Purchase and Implementation of AI
The approach to buying or developing applications that incorporate AI will differ. eCommerce businesses and third party logistics service (3PLs) have Logistics as their core business. 3PLs provide goods movement services such as:
- Goods movement and storage services
- Transport services (sea, air, road and rail)
- Logistics infrastructure providers (sea & air ports, container parks)
- Logistics Services multi-modal cluster providers – logistics hub, inland ports, freight village
The directors of these companies are more likely to approve projects that require ‘new’ technologies, if they improve the customer experiences and process efficiency.
However, at shippers (e.g. manufacturers), the functions within the supply chain group of Procurement, Operations Planning and Logistics must compete for investment funds with other functions. Gaining internal support for supply chain focused applications that contain ‘new’ technologies can be difficult. Studies over the years have shown that implementation of ERP systems has not led to improved profitability or return on investment (ROI). The ‘savings’ for businesses has been in improved planning decisions, which are difficult to measure.
The reality will be that except for large multi-nationals, businesses will have difficulty attracting and retaining qualified and knowledgeable AI technical personnel. It is therefore more likely that AI capability will be embedded in Supply Network Analysis and Planning (SNAP) applications, which could be provided as a service by larger 3PLs, specialist consultancies and software suppliers.
These applications improve access and interrogation of data from markets, distribution channels and sensors that monitor movements of items through supply chains. However, as always, the main challenge of selecting and implementing the software technologies is not technical. Instead it is an understanding of your organisation’s business challenges and capabilities and how the application will address them.
The skill required of supply chain professionals will be to ask the questions concerning how the new applications can respond to the challenges in your supply chains, which does not require supply chain professionals to become analysts. However, there will be a need to ‘talk the language’, so an understanding of quantitative analysis and modelling applied to supply chains is a capability to acquire.
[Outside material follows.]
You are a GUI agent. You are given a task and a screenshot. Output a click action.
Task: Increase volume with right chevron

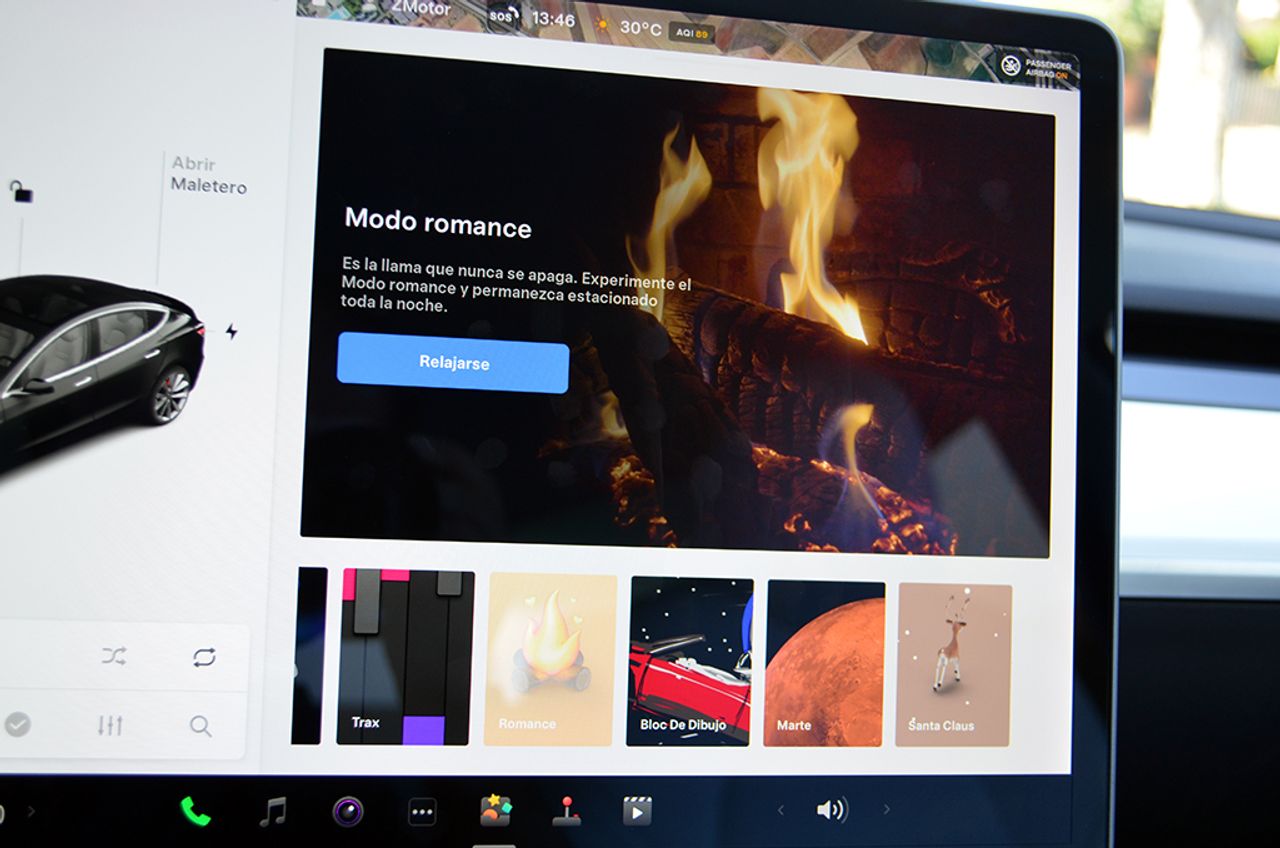coord(886,809)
It would appear to be obvious that the implementation of new technologies will require significant training at all levels in the Supply Chains group. The PwC survey identified that more than 60 percent of respondents expect that supply chain digitalization will require some ‘upskilling’ of employees. However, only 7% of survey respondents said that digital upskilling was a top priority!
The report states “We are seeing organizations struggle with technology investments because they haven’t changed the way they work alongside the tech. Instead, they are prioritizing increasing efficiency and cutting costs alone”. More than forty years ago, when MRP and later ERP systems were being implemented, managers learnt the hard way that the priority for people involved was not teaching which keys to press but why the process was happening. If they did not understand the ‘why’, then the ‘how’ would be a mindless exercise that led to mistakes and a loss of trust in outputs from the system. Unfortunately, it appears that nothing has been learnt by this generation. Do not let it happen in your organisation.